(OBJECTIVE) Recast the data from the line containing "800x600 pixels. How" through the line containing "(x=1649, y=448)" as a JSON list of strings, one string per line, omitting blank lines.

───── STORED RECORDS ─────

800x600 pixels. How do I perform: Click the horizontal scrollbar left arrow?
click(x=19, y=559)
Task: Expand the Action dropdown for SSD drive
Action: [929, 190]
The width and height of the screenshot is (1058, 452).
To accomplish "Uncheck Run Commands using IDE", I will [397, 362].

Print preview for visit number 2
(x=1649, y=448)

─────
───── STORED RECORDS ─────

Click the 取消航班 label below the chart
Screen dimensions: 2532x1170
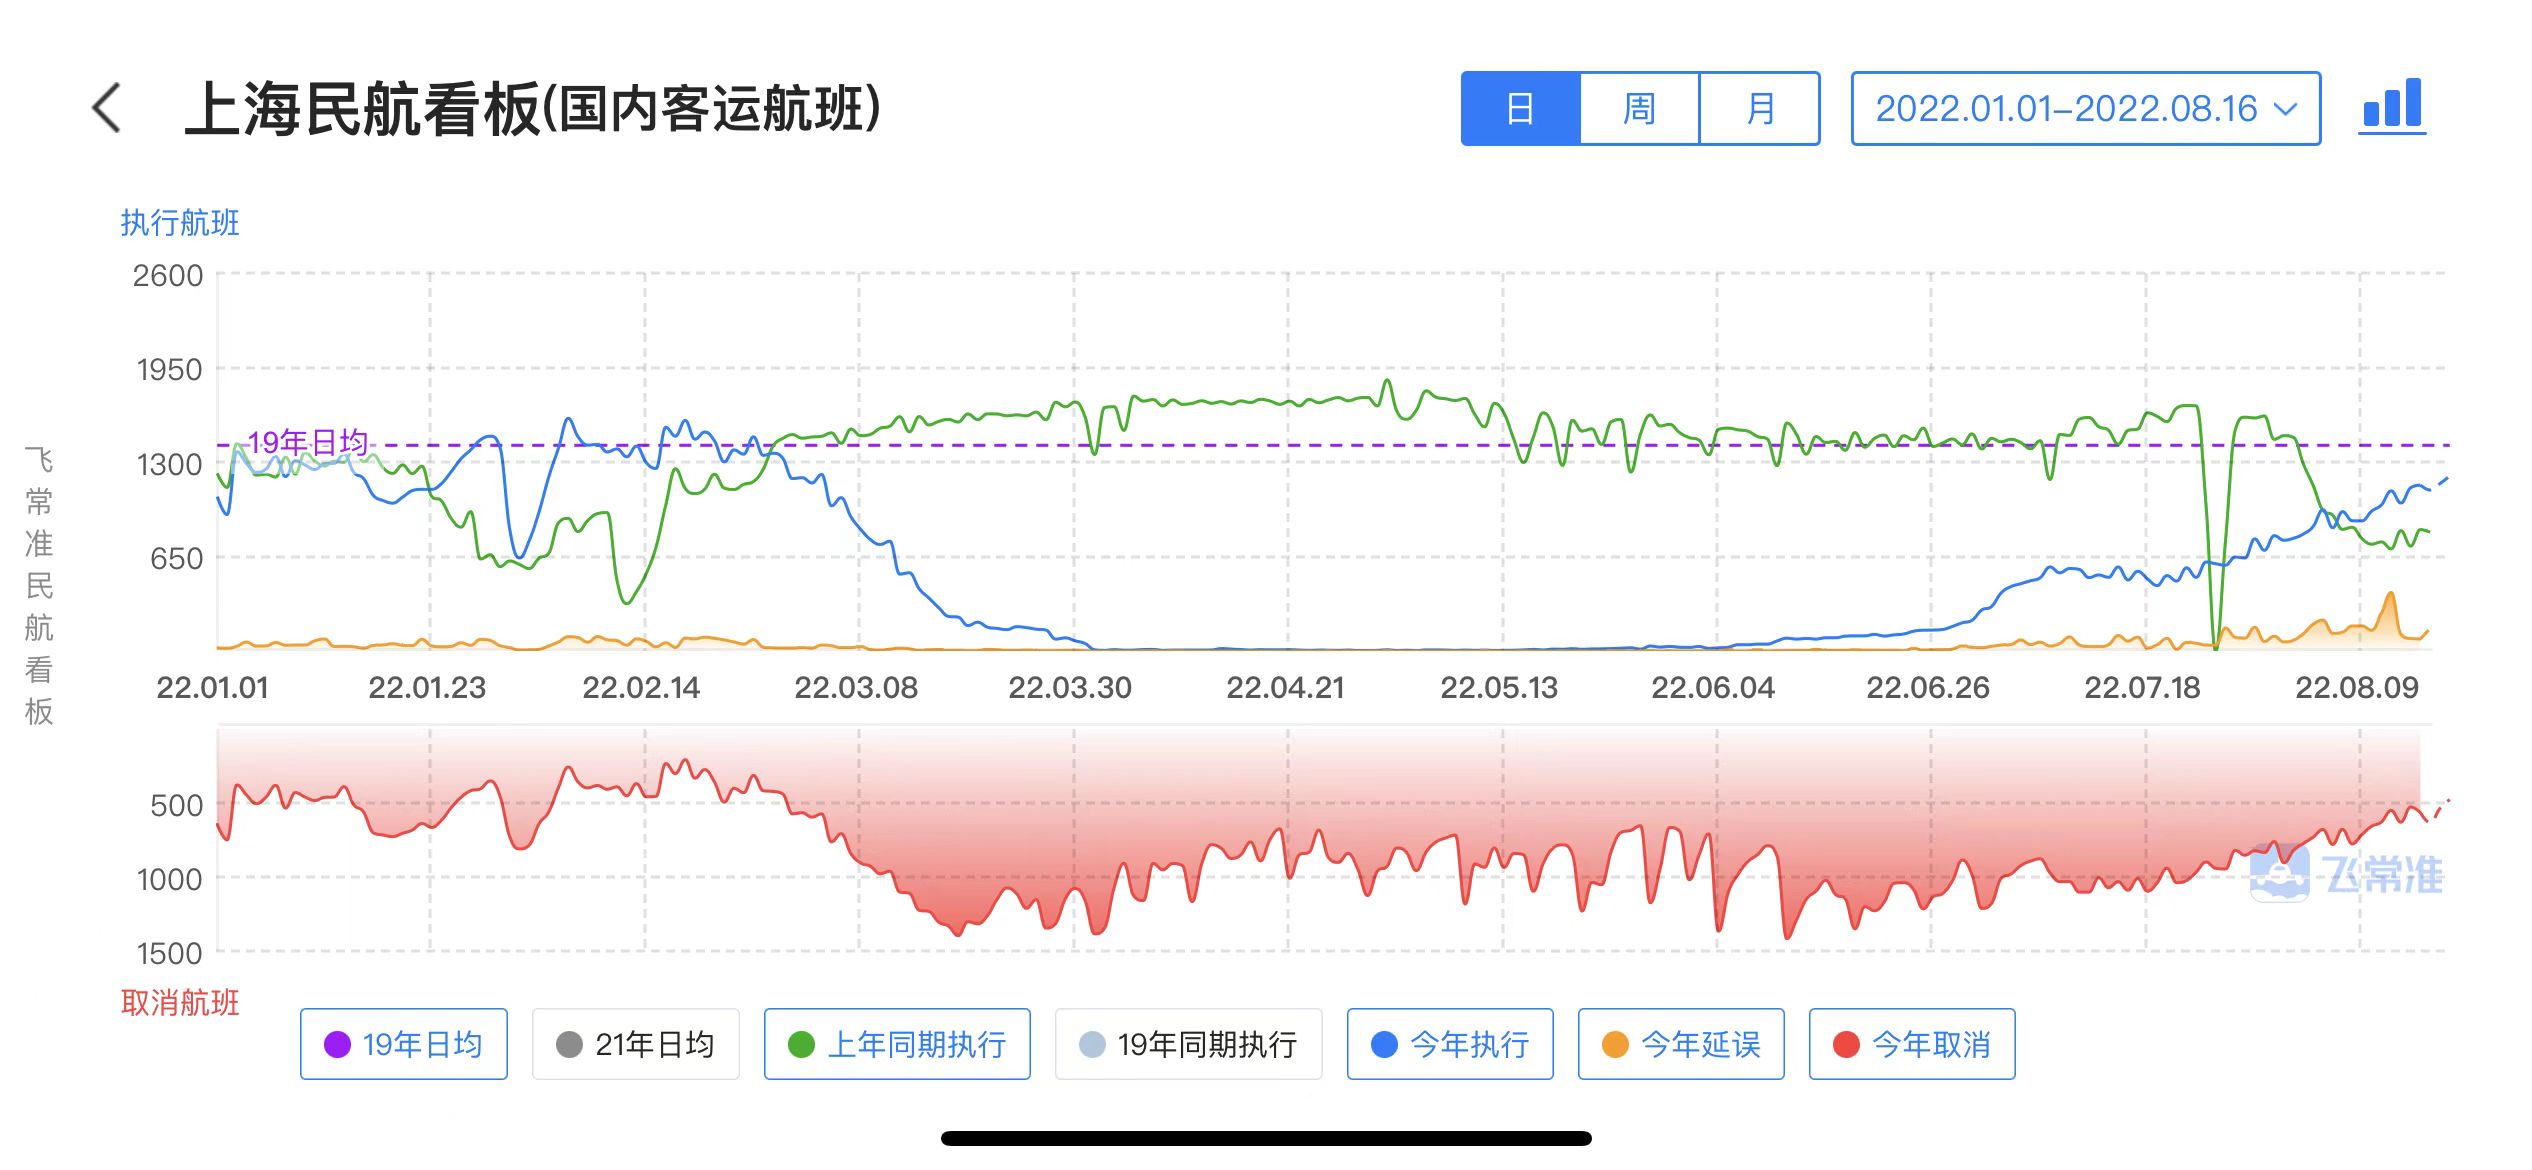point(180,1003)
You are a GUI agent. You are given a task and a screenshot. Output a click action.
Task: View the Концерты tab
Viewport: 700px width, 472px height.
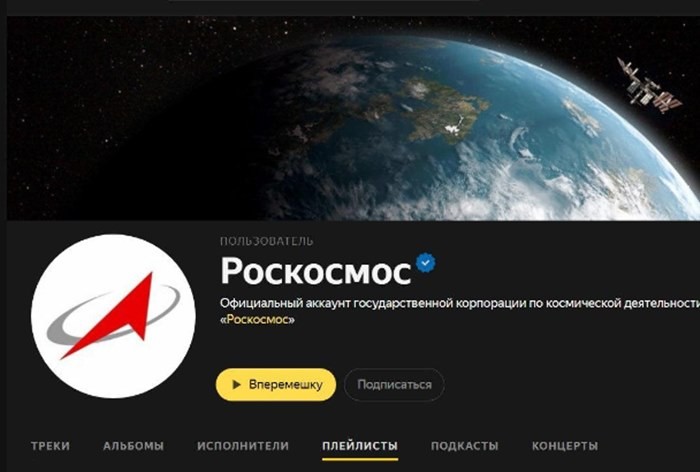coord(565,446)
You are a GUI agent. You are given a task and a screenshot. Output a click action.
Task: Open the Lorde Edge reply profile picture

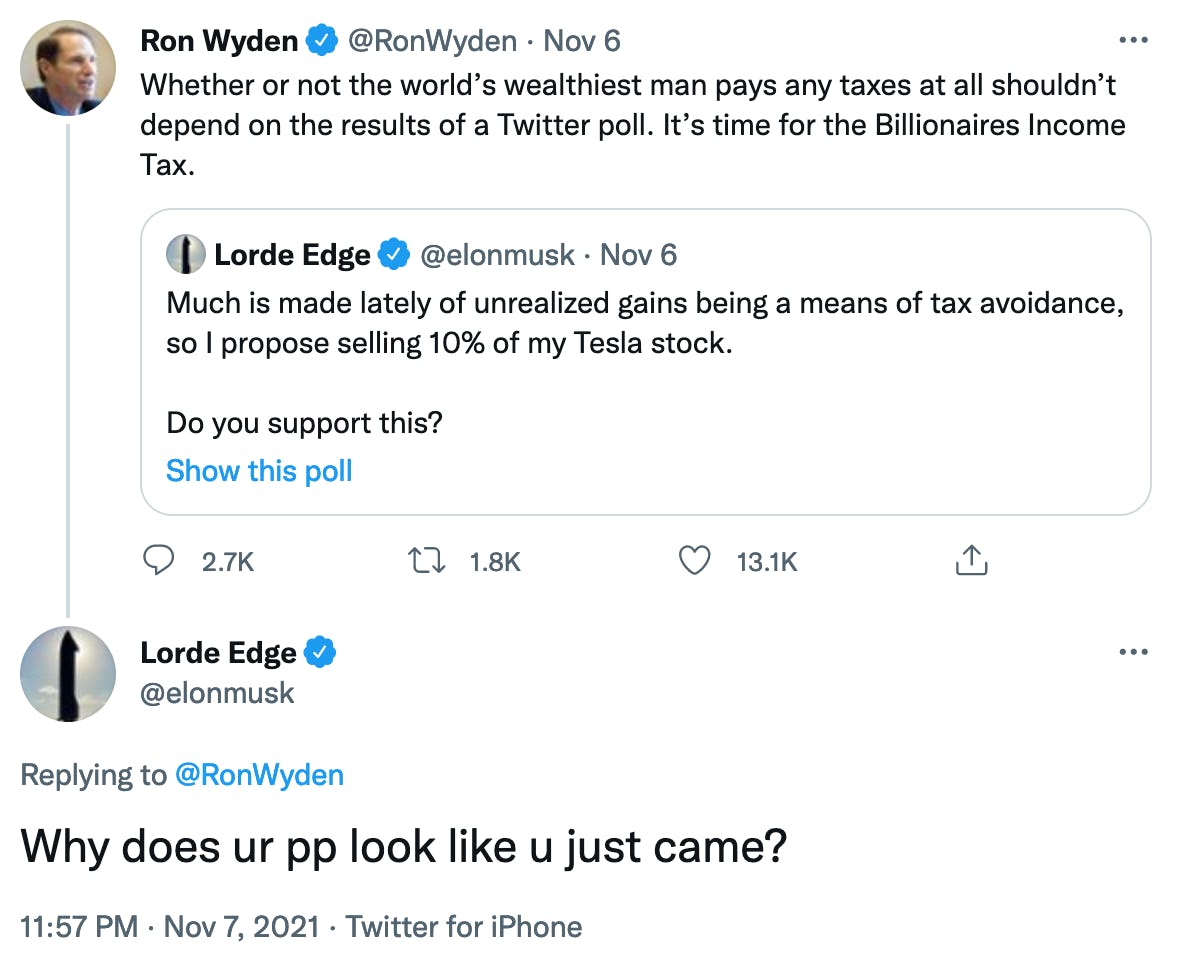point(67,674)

─────
───── STORED RECORDS ─────

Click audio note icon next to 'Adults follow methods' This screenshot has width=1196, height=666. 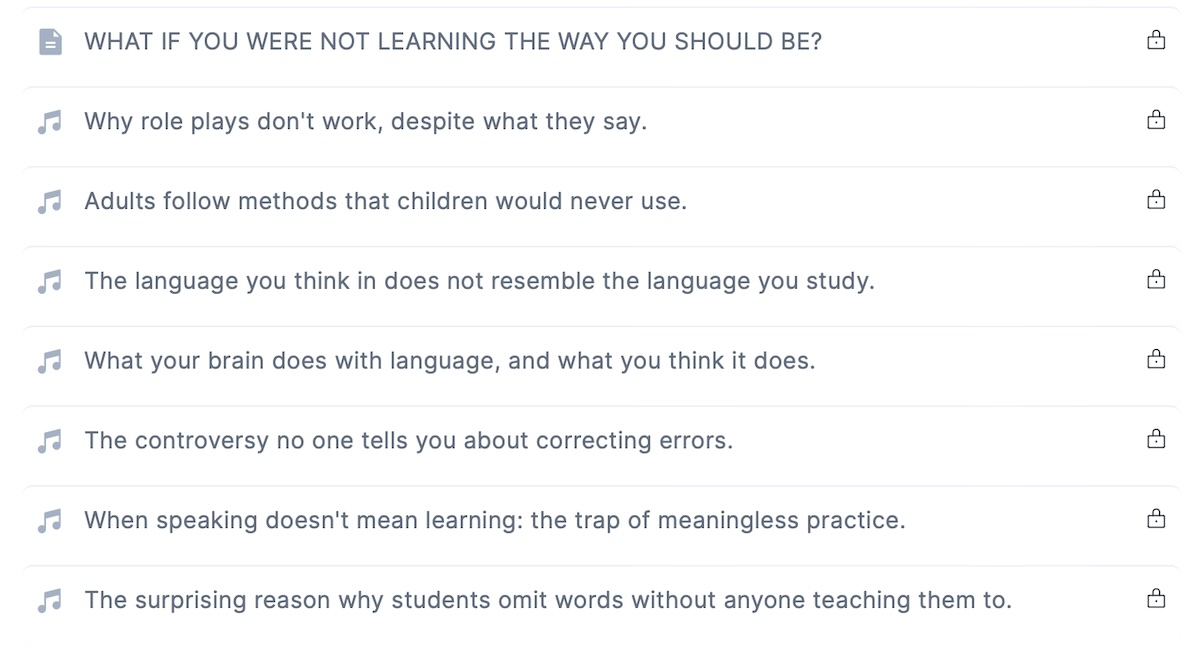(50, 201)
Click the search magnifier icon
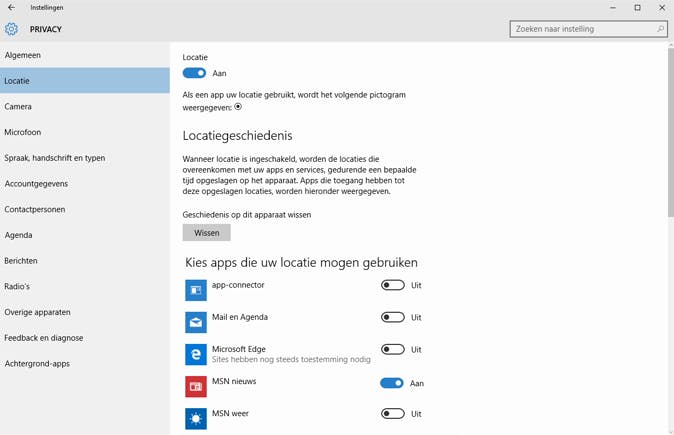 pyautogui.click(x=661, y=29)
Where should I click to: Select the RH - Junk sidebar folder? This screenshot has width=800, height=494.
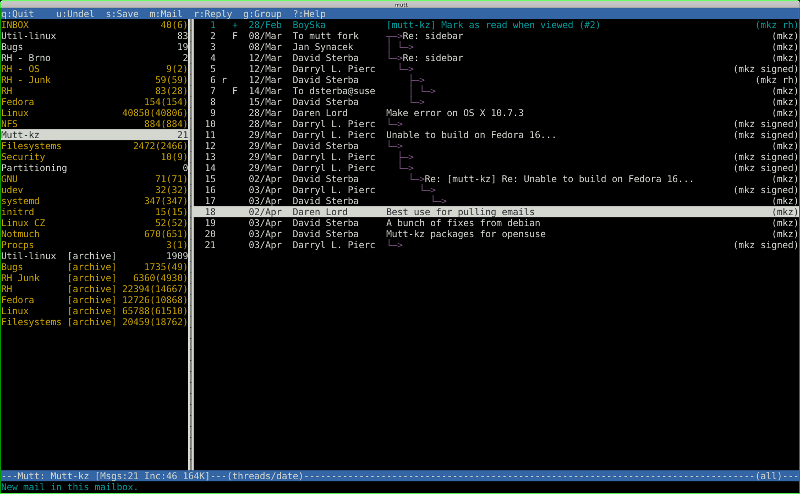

─────

(RIGHT ANSWER)
[
  "800x600 pixels. How do I perform: Click the horizontal scrollbar left arrow?",
  "click(x=19, y=559)",
  "Task: Expand the Action dropdown for SSD drive",
  "Action: [929, 190]",
  "The width and height of the screenshot is (1058, 452).",
  "To accomplish \"Uncheck Run Commands using IDE\", I will [397, 362].",
  "Print preview for visit number 2",
  "(x=1649, y=448)"
]